▶ [About this task]:
Show the lines below where "will" occurs.

Saved entries

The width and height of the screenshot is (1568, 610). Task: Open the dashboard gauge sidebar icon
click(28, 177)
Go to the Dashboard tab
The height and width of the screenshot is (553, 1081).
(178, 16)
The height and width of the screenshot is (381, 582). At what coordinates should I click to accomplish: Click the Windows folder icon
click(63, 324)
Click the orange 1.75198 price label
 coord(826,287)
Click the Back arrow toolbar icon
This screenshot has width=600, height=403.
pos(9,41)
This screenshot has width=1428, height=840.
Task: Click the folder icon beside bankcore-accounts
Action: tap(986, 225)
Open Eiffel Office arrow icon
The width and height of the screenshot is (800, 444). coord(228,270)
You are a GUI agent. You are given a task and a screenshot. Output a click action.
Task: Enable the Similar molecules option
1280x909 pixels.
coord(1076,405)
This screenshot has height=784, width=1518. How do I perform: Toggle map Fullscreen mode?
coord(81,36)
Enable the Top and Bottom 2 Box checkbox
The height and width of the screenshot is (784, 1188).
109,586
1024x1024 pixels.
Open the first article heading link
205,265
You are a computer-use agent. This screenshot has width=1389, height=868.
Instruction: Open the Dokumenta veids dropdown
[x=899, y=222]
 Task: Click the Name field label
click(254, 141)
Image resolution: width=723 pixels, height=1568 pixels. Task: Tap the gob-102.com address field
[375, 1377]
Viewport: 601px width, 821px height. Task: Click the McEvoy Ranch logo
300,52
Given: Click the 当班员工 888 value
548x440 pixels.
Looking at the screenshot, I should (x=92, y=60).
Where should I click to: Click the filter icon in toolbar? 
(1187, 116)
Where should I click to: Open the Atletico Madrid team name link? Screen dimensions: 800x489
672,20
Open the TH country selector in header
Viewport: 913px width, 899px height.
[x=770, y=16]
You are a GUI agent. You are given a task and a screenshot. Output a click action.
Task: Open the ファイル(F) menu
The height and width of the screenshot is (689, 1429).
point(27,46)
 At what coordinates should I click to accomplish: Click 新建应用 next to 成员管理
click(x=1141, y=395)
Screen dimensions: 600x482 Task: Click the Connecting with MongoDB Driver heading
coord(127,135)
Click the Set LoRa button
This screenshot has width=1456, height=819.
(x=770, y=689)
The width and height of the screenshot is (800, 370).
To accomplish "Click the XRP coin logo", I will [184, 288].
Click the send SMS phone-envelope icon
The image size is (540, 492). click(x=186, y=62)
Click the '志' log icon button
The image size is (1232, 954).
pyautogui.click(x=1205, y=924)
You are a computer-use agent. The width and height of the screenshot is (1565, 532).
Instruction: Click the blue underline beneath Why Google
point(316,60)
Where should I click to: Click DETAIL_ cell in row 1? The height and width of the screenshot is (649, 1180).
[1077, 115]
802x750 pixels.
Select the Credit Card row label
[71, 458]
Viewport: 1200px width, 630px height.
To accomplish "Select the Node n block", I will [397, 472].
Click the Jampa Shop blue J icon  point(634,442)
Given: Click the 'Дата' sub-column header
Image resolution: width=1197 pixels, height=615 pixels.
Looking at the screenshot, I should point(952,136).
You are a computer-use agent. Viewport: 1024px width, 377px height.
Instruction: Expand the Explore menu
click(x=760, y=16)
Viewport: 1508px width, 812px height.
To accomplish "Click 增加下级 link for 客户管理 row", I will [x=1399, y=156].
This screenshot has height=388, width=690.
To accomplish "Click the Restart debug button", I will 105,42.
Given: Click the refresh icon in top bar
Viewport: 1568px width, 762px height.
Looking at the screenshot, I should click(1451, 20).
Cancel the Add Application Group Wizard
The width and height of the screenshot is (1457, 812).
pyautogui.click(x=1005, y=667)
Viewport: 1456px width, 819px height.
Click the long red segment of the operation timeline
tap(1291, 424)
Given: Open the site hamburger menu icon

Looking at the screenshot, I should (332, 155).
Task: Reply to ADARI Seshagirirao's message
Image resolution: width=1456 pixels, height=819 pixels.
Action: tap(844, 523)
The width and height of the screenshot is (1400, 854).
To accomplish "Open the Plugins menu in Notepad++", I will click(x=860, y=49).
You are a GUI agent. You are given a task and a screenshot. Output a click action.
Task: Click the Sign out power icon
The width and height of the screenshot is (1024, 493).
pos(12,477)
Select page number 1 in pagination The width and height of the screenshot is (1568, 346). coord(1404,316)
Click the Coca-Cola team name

▶ [Exercise response]:
To accomplish "Click the XRP coin logo", I will [184, 288].
To accomplish "Select the Node n block", I will [397, 472].
To accomplish "Click 增加下级 link for 客户管理 row", I will [x=1399, y=156].
To accomplish "Click the Restart debug button", I will 105,42.
To accomplish "Open the Plugins menu in Notepad++", I will click(x=860, y=49).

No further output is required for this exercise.